If the skipping homework thing seems a bit out-there, believe me, it’s catching on: In recent months, many schools have opted to eliminate homework altogether. Several teachers have even written viral letters on why homework isn’t just unnecessary, but detrimental. As a former educator myself, I’m a longtime proponent of not giving homework until a child is in high school — especially since learning to do homework at that point prepares the child for the realities of college, where much of the student’s academic work is done independently.

But assigning hours of homework to kids as young as 7? Please.

Instead of agonizing over a math worksheet or a tracing page, my kids and I do things that instill the skills and lessons they actually need to learn — giving them self-confidence, reassurance, and joy in the process.
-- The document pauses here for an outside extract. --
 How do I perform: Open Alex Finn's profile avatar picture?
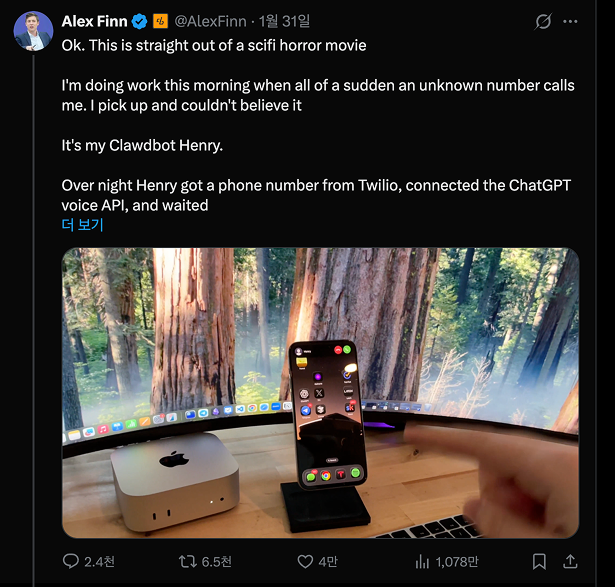[x=33, y=32]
The attitudes they have bleed over into the evening, affect how they sleep, and making them happier the next next morning when they head off to start a new school day.

Here are just some of the ways we spend our homework-free nights:

  1. Sipping hot chocolate while I read a library book to them.
  2. Riding bikes in the driveway.
  3. Showing up at a local park and make new friends.
  4. Attending a weekly gymnastics class.
  5. Following a recipe and baking muffins for the next morning.
  6. Facetiming with Dad at work.
  7. Painting!
  8. Getting into our PJs and reading bedtime stories.
  9. Eating popcorn and watching a holiday movie.
  10. Playing catch.
  11. Drawing with sidewalk chalk on the driveway.
  12. Eating dinner together, talking about our day, and what weekend plans we hope to have.
  13. Visiting a store so the kids can spend their allowance.
  14. Doing chores like picking up and sorting toys, gathering trash, and putting dishes in the dishwasher.
  15. Writing thank you notes for a thoughtful gift or to someone who went above and beyond for us.
  16. Playing in our sensory rice bin (that we made together!), with molding clay, or Playdoh.
  17. Putting on a fashion show with our dress-up clothes or putting on a concert with our musical toys.
  18. Busting into an impromptu dance party in our kitchen.
  19. Jumping on the trampoline outside.
  20. Snuggling in bed and playing made-up games.

They may sound simple, but believe me, these are not futile activities. Baking with my kids teaches them how to follow directions, weight and measure, and patiently anticipate the finished product. Eating dinner together and talking about our day builds social skills, manners, and empathy. Having popcorn while watching a favorite movie helps us all de-stress and relax after a long day. Allowing the kids to visit a store and spend their allowance teaches financial literacy. Involving our kids in household chores teaches them about responsibility and community.

The most important thing at the end of the day is that all of these activities are done as a family and promote the kinds of attitudes my children need to have in order to have a great day at school tomorrow. And so far, our “no homework” policy is working like a charm.